Causes and Consequences of Coral Loss and Habitat Degradation on Australias Great Barrier Reef


Coral reefs have been subject to a long-history of anthropogenic degradation, but degradation of coral reefs is accelerating due to widespread and significant effects of anthropogenic climate change. Focussing on Australia's Great Barrier Reef, this talk will outline the sequence of events that has led to major changes in the structure and function of coral reef ecosystems. Habitat degradation on coral reefs is largely represented as declines in live coral cover, which is mainly attributed to increasing incidence of major disturbances. There are however, other even more insidious changes in population and community dynamics that undermine the resilience of reef ecosystems and will have far-reaching effects on biodiversity, productivity and ecosystem function.
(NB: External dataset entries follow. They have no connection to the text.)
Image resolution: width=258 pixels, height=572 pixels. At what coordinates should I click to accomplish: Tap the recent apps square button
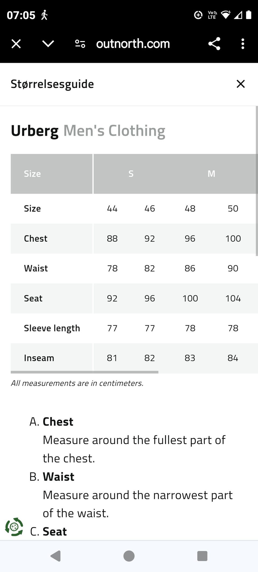[x=202, y=556]
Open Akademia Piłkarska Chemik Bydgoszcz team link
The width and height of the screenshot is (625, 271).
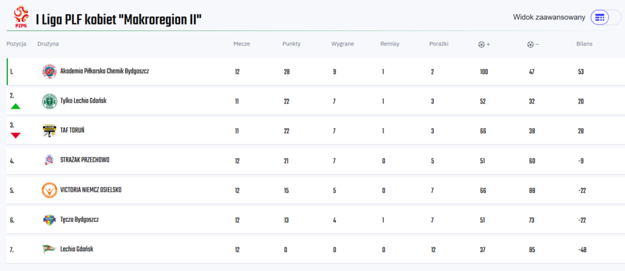click(x=104, y=71)
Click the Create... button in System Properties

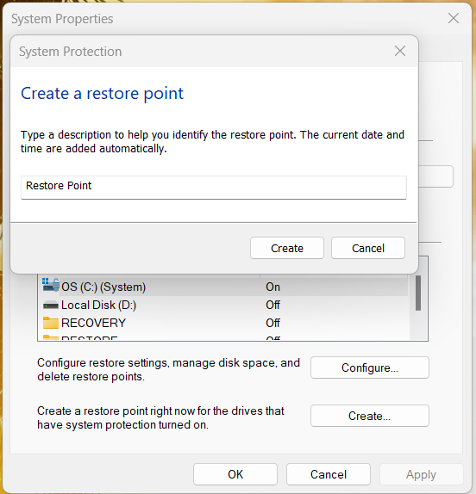coord(370,416)
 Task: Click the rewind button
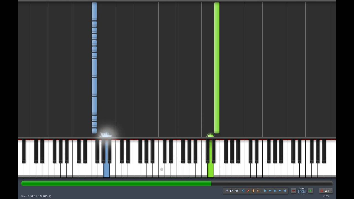pos(270,191)
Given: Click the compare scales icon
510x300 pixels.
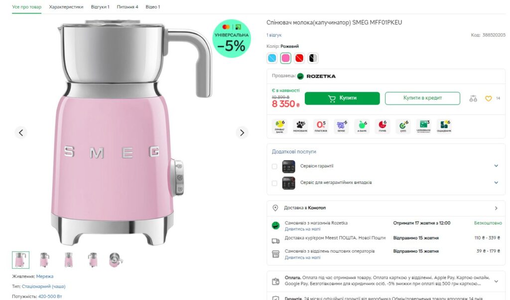Looking at the screenshot, I should [473, 99].
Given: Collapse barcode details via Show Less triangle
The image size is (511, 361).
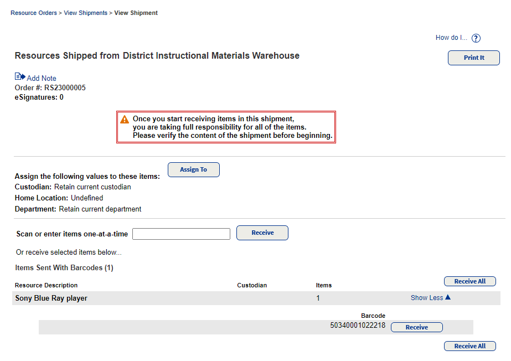Looking at the screenshot, I should [x=446, y=297].
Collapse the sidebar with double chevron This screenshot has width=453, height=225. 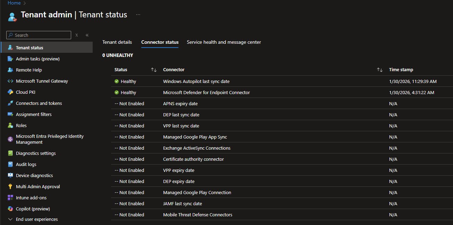pos(87,35)
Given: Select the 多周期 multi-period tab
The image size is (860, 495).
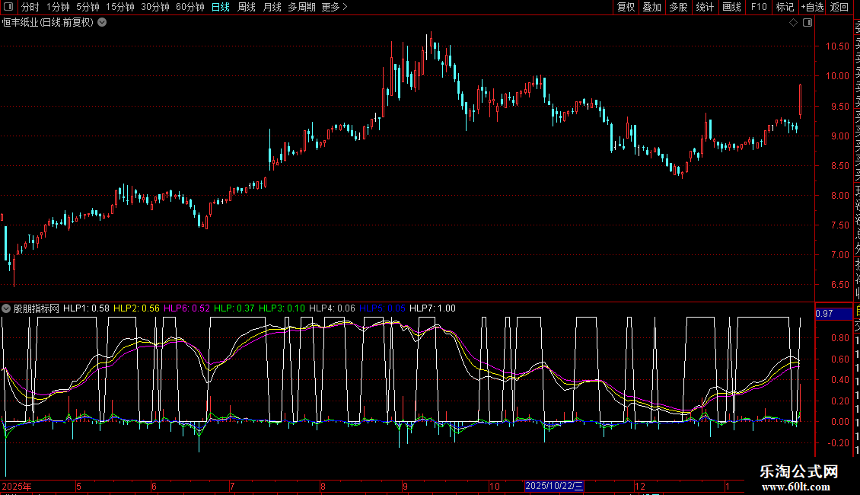Looking at the screenshot, I should tap(301, 7).
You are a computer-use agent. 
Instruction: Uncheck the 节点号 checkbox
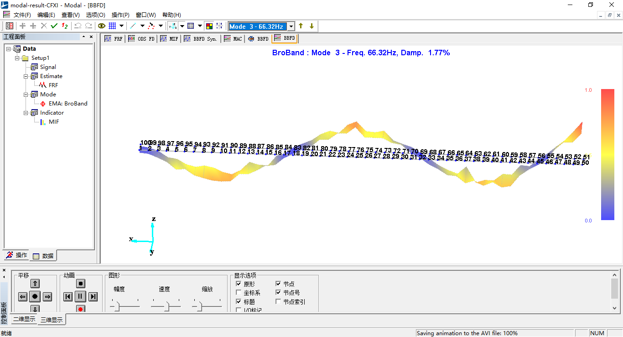[x=279, y=293]
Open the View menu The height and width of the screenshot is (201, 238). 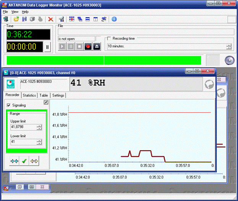point(15,12)
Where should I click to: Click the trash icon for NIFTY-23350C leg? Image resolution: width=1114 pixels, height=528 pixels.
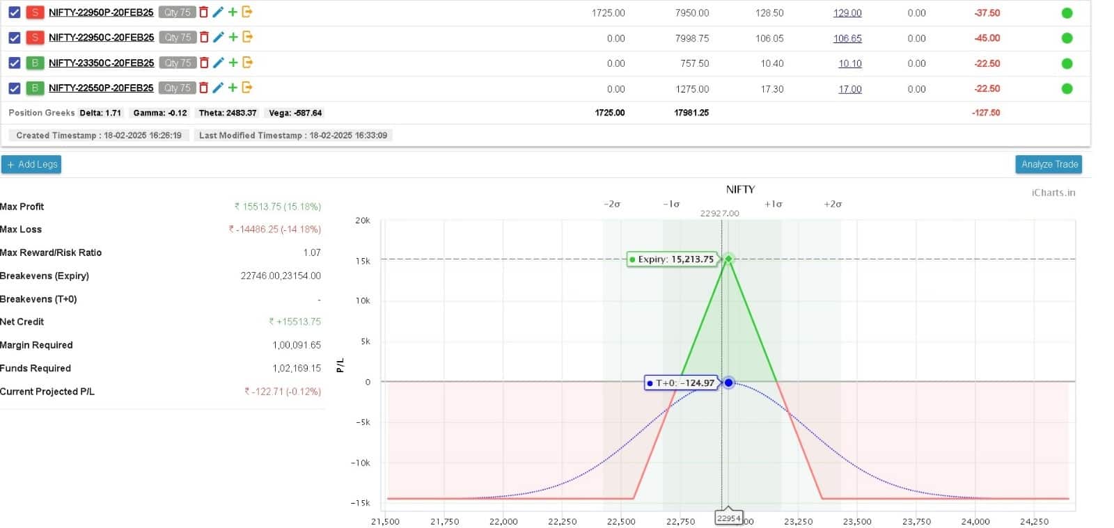pyautogui.click(x=203, y=63)
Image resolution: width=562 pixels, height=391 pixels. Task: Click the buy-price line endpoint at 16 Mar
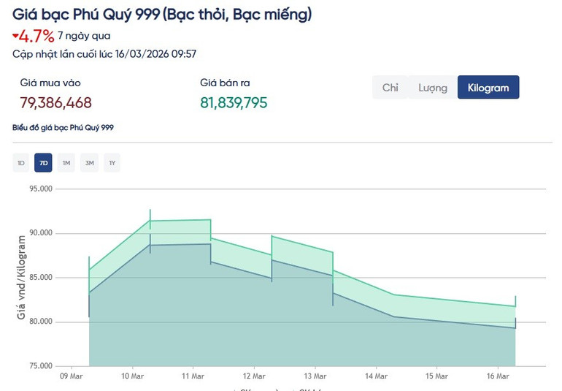(515, 328)
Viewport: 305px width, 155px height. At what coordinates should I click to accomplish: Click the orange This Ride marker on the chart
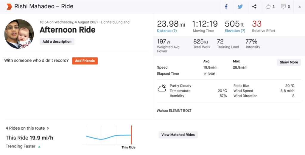pos(131,135)
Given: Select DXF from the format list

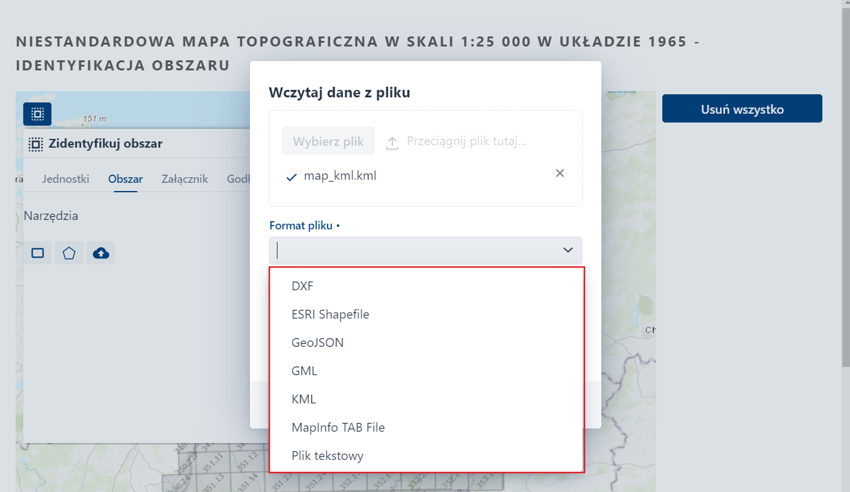Looking at the screenshot, I should tap(302, 285).
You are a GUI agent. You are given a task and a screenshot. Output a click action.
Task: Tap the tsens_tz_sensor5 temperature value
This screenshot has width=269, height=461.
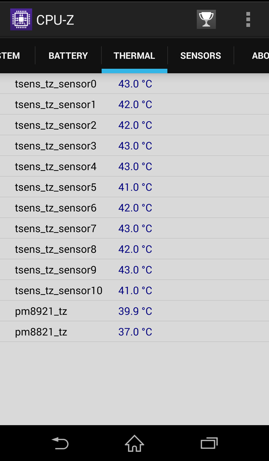click(135, 187)
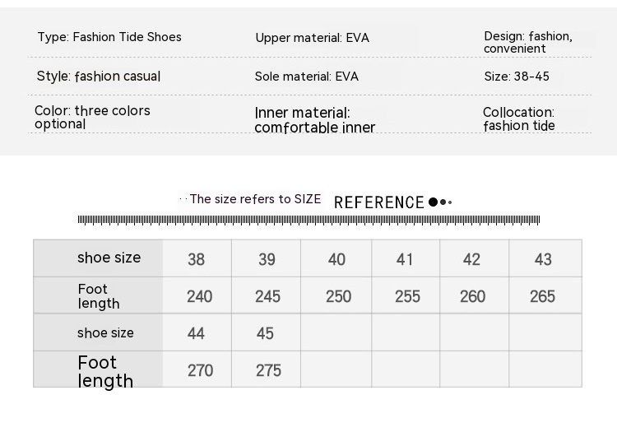Screen dimensions: 617x432
Task: Click the foot length 275 cell
Action: point(268,370)
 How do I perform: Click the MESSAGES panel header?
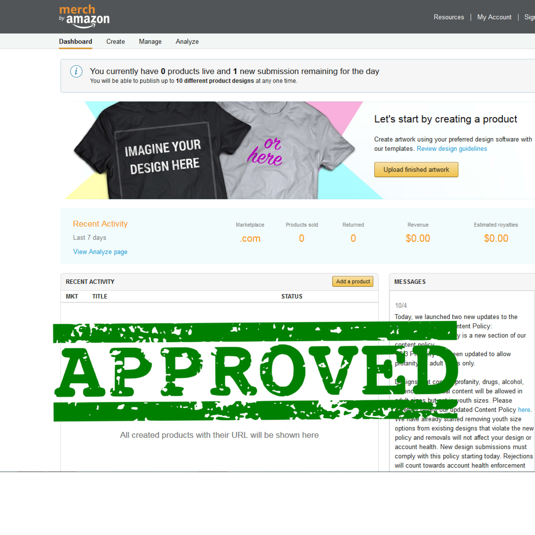411,281
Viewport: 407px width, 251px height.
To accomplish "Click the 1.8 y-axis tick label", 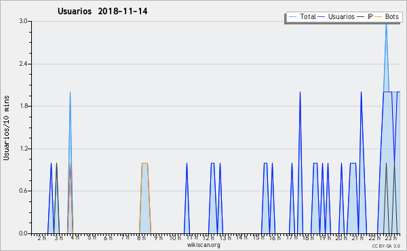I will coord(24,106).
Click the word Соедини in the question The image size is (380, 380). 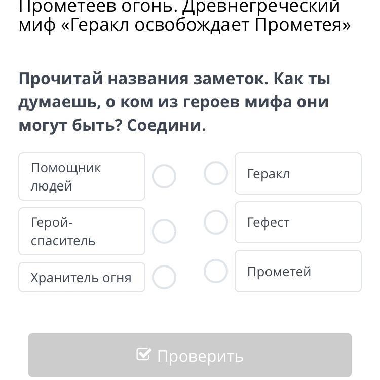pyautogui.click(x=166, y=125)
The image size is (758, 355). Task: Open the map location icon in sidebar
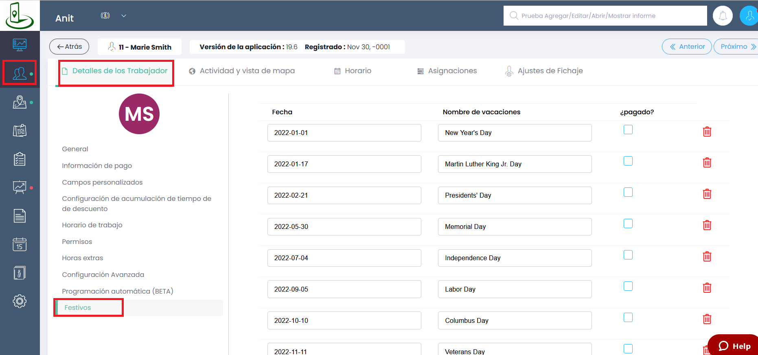pyautogui.click(x=20, y=102)
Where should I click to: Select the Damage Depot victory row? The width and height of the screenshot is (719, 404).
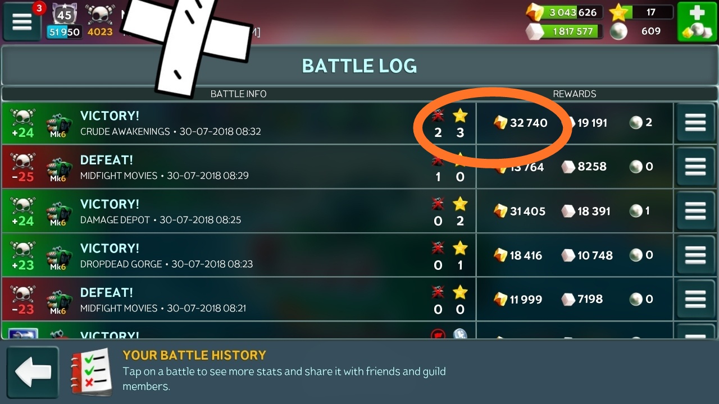click(337, 211)
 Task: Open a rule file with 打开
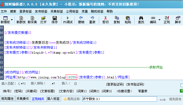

Importantly, climate change and habitat degradation are not only affecting the structure of benthic habitats, but pose a real and discernible threat to many of the larger, more mobile, species that associate with coral reefs. This will have major ramifications for reef fisheries and the livelihoods of people in tropical maritime countries. In short, immediate and substantial reductions in greenhouse gas emissions are needed to reduce and reverse the degradation of coral reef ecosystems, and thereby sustain and restore the critical goods and services derived from these systems.


Professor Morgan Pratchett is a Research Leader in Coral Reef Ecology at the ARC Centre of Excellence for Coral Reef Studies, based at James Cook University in Townsville, Australia. He has published close to 300 papers, with a major emphasis on understanding and managing coral reef ecosystems. While he was trained as a coral biologists, he is an international authority on the biology of butterflyfishes (family Chaetodontidae) and has also made major contributions towards managing outbreaks of crown-of-thorns starfish (Acanthaster spp.), which continue to plague reefs throughout the Indo-west Pacific. Having recognised that the single greatest threat to coral reef ecosystems is anthropogenic climate change, his research is increasingly focussed on understanding differential responses and vulnerabilities of coral reef organisms to changing environmental and habitat conditions. He was heavily involved in documenting recent effects of mass coral bleaching on coral assemblages on Australia's Great Barrier Reef, and is currently leading critical research to understand the legacy of these changes for reef fishes and fisheries.

Host: Paul Barber

Refreshments will be served at 11:40 a.m.